BEGIN GIVEN INFORMATION
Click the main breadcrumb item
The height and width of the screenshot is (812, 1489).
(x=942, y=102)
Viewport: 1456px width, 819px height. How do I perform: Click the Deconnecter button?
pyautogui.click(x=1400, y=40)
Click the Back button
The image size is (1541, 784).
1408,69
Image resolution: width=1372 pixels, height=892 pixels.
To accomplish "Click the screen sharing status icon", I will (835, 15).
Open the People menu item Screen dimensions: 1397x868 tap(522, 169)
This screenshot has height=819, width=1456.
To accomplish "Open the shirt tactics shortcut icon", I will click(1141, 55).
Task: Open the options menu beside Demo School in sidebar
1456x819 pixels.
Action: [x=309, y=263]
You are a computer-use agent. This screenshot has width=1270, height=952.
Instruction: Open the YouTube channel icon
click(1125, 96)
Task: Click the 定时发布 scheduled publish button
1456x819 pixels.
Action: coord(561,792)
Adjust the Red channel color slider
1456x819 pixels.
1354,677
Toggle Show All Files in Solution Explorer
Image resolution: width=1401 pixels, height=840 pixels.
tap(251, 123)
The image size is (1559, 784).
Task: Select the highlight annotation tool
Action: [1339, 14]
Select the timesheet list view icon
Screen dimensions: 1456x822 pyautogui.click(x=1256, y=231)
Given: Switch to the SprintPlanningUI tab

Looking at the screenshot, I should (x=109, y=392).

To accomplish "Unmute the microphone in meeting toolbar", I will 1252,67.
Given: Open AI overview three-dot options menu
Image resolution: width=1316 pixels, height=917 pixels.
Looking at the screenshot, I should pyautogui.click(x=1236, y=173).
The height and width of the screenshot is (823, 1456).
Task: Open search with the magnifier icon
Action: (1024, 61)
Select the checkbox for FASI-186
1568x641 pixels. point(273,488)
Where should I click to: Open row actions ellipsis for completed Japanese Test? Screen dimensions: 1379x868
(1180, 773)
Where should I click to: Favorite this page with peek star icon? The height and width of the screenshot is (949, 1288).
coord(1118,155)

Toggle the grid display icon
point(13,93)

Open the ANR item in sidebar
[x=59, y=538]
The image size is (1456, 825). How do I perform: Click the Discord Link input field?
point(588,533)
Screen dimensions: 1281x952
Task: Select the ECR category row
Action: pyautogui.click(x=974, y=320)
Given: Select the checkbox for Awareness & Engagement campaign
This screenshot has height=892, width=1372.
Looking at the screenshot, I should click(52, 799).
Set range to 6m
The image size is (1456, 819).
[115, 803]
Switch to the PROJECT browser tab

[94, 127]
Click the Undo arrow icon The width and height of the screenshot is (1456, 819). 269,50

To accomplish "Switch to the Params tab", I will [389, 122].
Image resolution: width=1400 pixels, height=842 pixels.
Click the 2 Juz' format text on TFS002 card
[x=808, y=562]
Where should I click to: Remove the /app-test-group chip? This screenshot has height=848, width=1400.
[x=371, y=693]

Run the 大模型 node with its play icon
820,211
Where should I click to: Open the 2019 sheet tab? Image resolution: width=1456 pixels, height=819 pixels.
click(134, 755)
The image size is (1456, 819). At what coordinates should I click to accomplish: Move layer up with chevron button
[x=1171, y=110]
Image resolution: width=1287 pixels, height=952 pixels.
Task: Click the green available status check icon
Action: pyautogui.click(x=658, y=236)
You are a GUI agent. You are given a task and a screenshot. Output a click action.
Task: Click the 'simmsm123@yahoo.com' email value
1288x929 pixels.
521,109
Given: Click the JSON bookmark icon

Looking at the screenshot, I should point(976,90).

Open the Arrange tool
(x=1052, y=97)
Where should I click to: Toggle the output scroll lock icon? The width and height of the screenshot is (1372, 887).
END GIVEN INFORMATION
### EXERCISE OBJECTIVE
Wherever the string "options" appears in the data above, report the whole line.

### YOUR RESPONSE
Task: Open the options menu beside Demo School in sidebar
Given: Open AI overview three-dot options menu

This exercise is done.